_What this task involves_
Find and copy the lines in the records beneath this task that contain the word "партнёров".

Stored items:
● ● ● ● ●

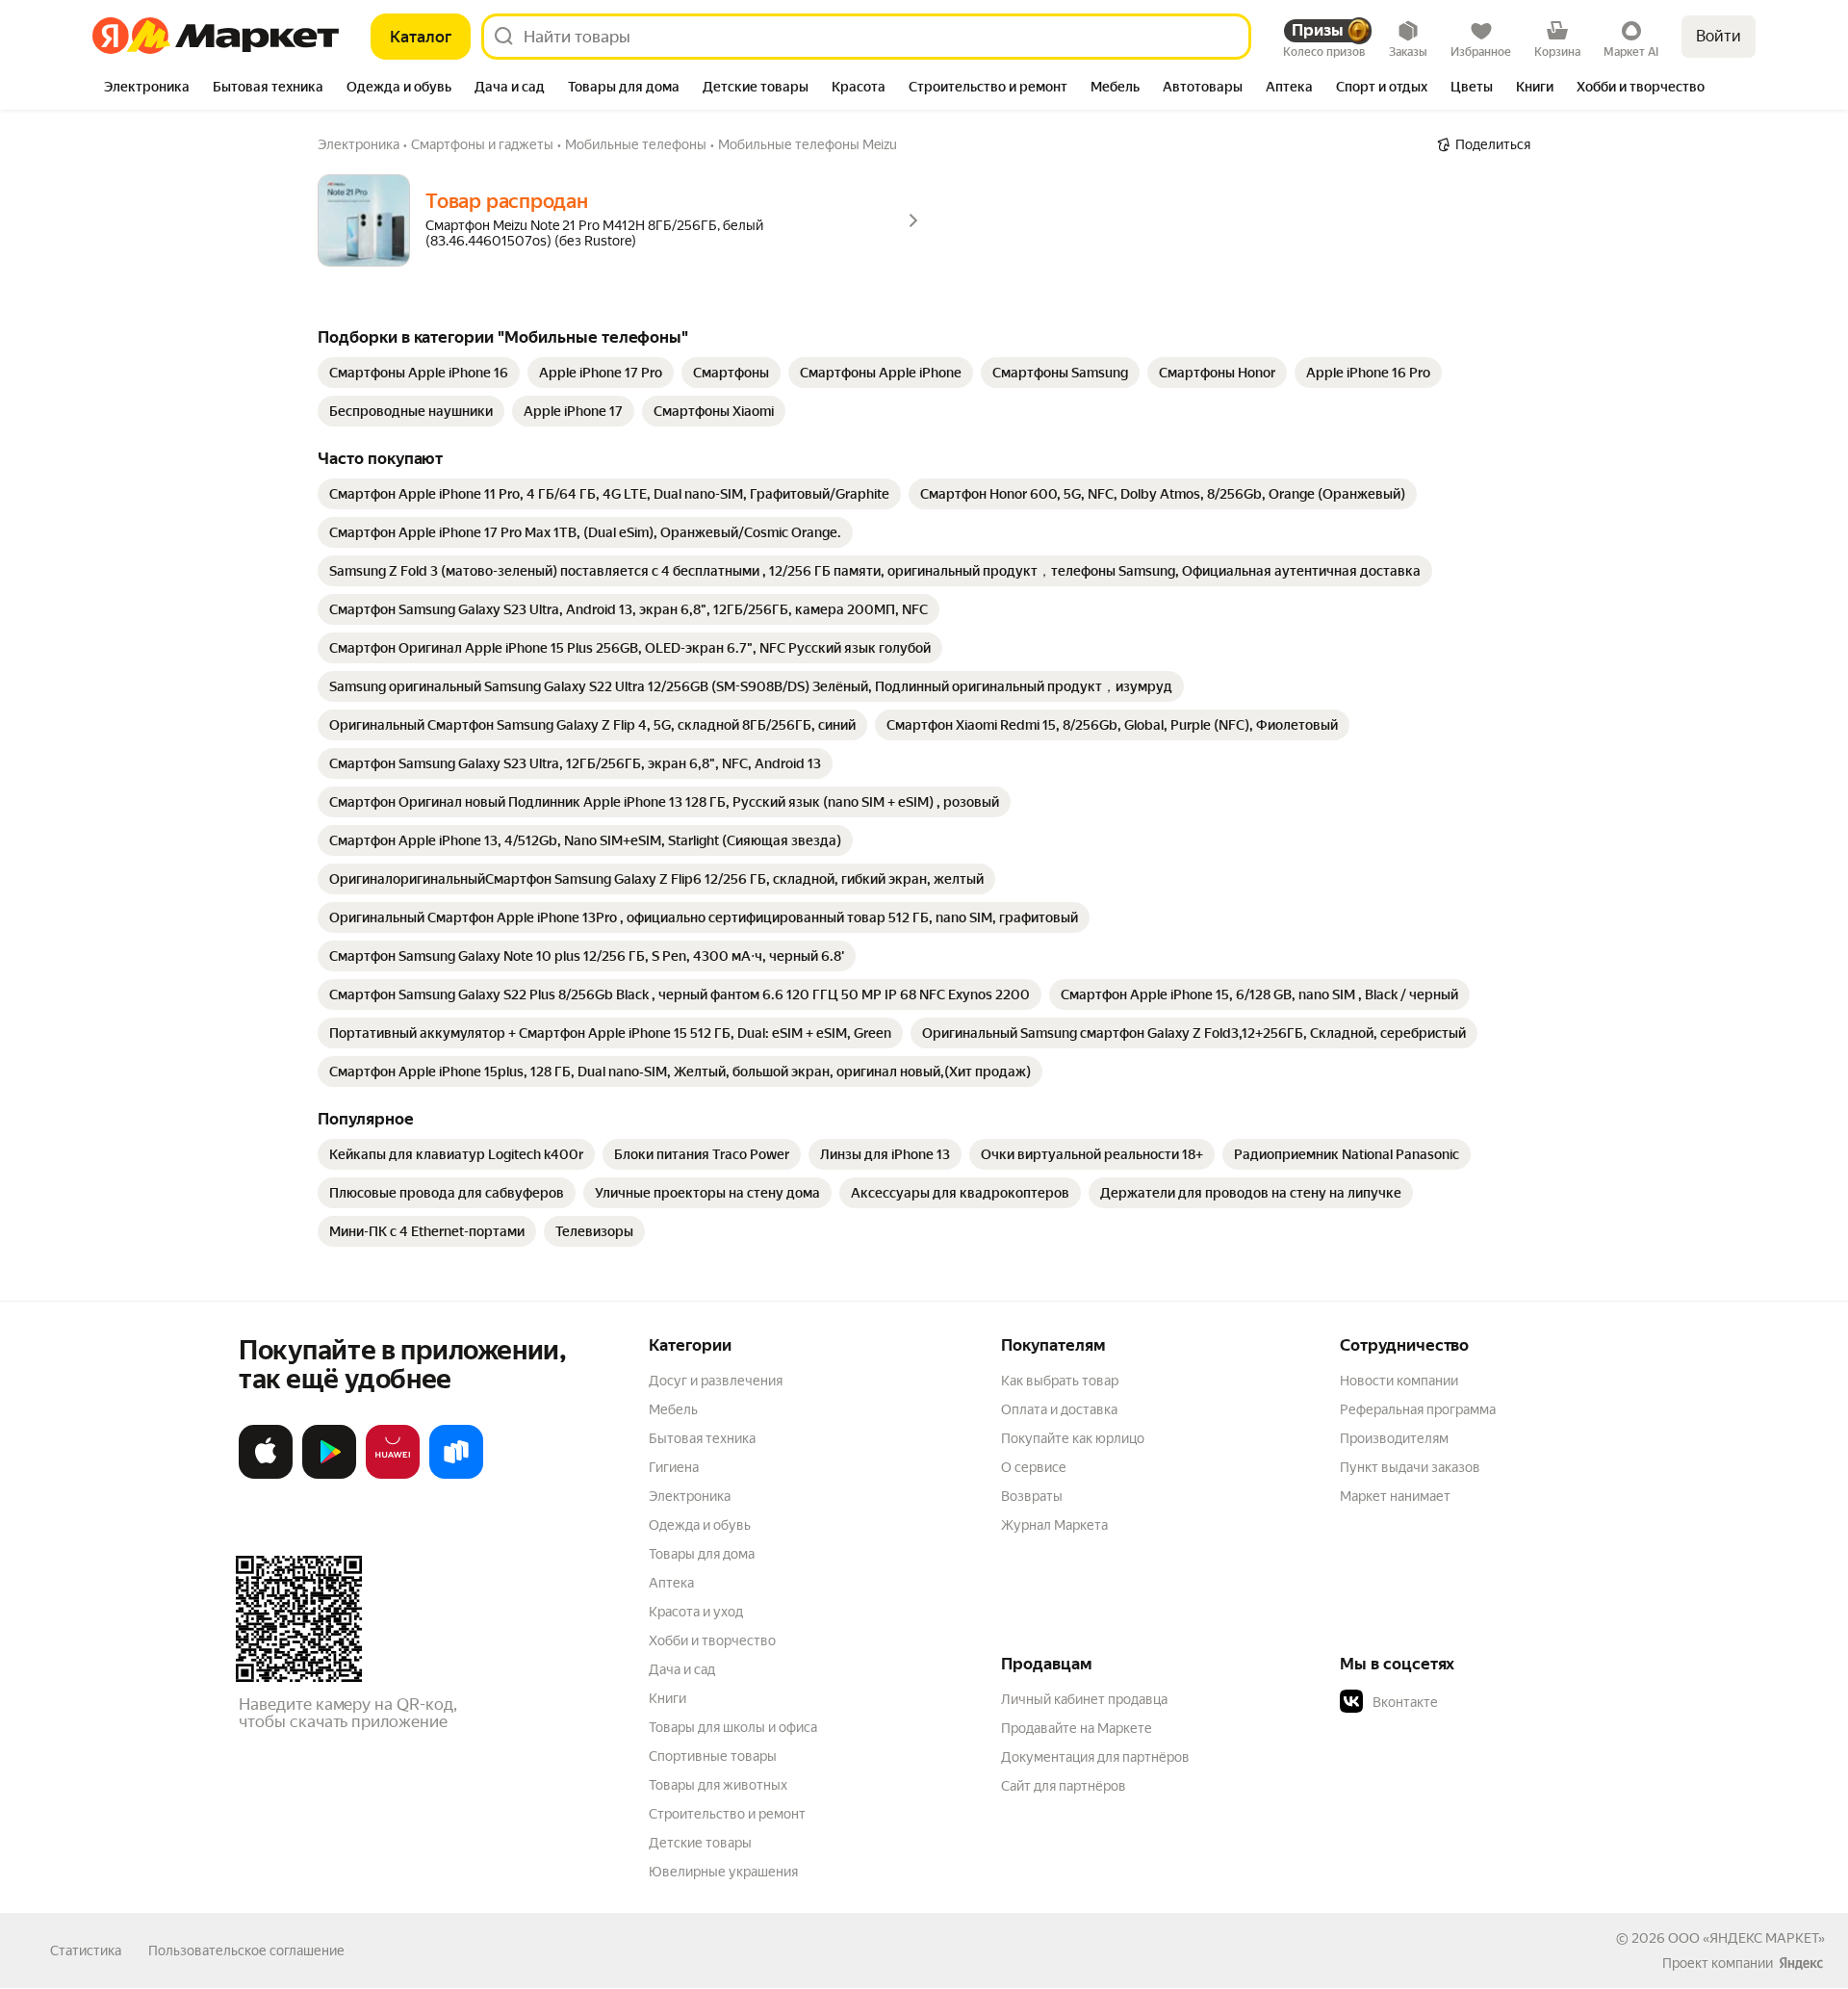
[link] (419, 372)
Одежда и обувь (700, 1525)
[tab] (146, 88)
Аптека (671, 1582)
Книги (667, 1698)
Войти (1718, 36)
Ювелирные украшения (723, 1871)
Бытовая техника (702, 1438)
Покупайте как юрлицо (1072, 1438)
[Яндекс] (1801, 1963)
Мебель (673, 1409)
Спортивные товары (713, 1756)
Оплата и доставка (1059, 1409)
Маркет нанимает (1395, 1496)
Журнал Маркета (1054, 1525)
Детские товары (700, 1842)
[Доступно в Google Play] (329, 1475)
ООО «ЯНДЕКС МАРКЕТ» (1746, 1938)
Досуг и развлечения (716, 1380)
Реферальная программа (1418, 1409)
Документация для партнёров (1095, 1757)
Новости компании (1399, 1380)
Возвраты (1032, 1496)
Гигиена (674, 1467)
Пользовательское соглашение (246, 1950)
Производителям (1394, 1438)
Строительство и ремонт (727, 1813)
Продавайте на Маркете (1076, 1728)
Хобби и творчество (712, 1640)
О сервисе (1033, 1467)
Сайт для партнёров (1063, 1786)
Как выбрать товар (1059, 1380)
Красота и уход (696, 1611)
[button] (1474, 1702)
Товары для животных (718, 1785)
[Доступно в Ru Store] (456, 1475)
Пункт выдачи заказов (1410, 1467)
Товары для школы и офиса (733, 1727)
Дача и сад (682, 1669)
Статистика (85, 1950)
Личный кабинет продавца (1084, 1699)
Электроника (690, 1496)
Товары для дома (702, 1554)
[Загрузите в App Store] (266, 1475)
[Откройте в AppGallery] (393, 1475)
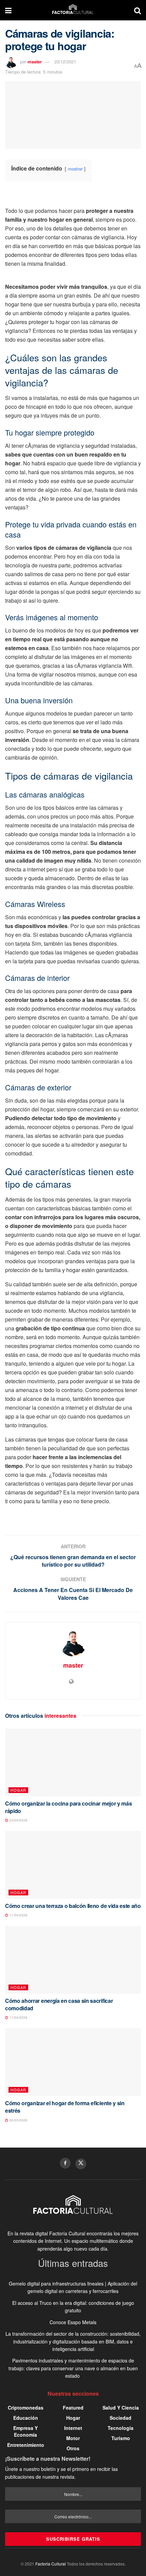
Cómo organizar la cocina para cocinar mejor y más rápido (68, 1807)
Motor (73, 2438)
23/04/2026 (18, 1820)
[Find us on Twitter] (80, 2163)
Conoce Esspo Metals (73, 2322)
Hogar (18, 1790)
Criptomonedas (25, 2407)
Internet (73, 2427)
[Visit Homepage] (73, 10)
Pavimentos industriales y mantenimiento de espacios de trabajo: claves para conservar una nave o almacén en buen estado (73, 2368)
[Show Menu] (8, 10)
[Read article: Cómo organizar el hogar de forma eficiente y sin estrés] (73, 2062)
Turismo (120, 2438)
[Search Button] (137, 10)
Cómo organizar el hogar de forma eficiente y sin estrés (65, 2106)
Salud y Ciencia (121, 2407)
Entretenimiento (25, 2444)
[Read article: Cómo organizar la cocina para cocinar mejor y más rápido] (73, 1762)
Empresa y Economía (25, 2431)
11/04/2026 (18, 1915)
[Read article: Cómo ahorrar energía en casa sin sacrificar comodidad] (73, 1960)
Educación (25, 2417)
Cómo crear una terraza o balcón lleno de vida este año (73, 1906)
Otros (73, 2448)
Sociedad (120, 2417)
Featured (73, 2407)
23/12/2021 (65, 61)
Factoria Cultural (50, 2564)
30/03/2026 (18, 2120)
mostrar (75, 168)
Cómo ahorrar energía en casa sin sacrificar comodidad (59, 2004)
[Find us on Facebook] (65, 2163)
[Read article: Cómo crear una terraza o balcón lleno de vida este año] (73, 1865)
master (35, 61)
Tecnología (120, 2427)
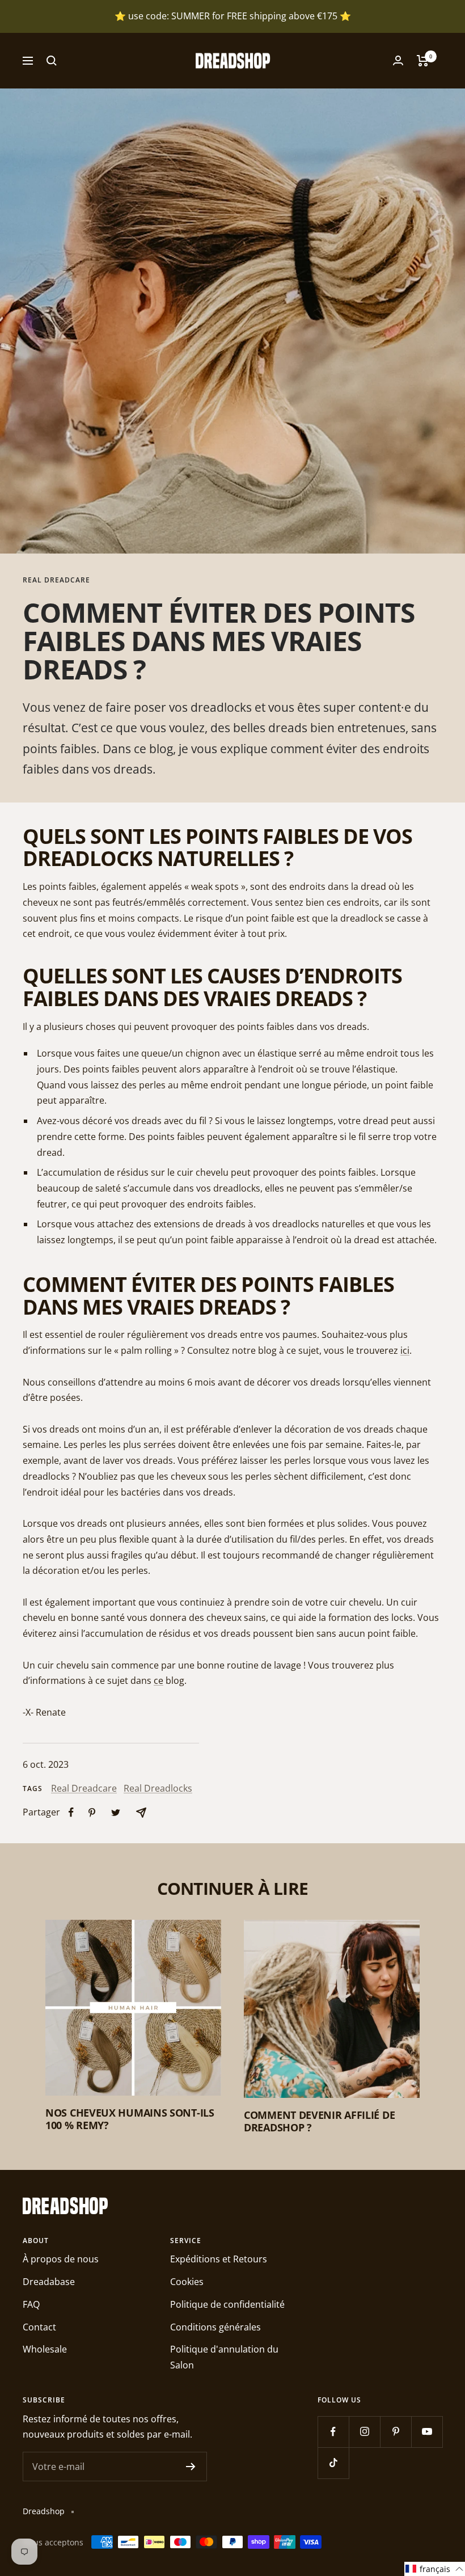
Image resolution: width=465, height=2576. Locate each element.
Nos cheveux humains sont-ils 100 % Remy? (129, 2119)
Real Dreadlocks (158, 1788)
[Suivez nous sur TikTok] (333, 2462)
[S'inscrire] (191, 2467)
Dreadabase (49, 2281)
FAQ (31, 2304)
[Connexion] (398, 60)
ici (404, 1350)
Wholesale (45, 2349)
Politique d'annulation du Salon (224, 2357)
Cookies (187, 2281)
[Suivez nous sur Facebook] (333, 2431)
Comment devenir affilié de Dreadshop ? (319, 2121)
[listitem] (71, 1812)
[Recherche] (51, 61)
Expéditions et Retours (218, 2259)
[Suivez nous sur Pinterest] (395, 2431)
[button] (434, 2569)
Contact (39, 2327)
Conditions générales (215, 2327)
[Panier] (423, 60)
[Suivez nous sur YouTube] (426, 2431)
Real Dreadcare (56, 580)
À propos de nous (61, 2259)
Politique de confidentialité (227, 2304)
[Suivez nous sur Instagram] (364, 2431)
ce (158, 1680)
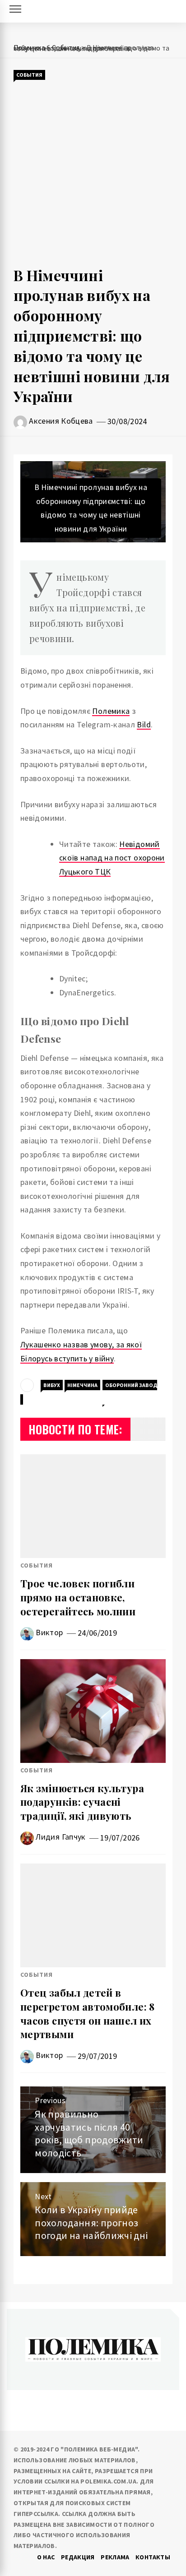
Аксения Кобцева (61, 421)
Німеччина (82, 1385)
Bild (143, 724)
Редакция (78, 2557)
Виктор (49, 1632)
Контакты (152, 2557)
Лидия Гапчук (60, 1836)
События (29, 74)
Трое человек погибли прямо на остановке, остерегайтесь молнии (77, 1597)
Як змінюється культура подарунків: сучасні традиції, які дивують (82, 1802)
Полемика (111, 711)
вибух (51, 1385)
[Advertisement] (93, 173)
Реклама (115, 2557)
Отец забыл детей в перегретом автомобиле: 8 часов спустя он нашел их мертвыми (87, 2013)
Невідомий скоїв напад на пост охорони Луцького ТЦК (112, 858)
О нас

● ● ● ● ●

_Result of the task_
Документация для партнёров (1095, 1757)
Сайт для партнёров (1063, 1786)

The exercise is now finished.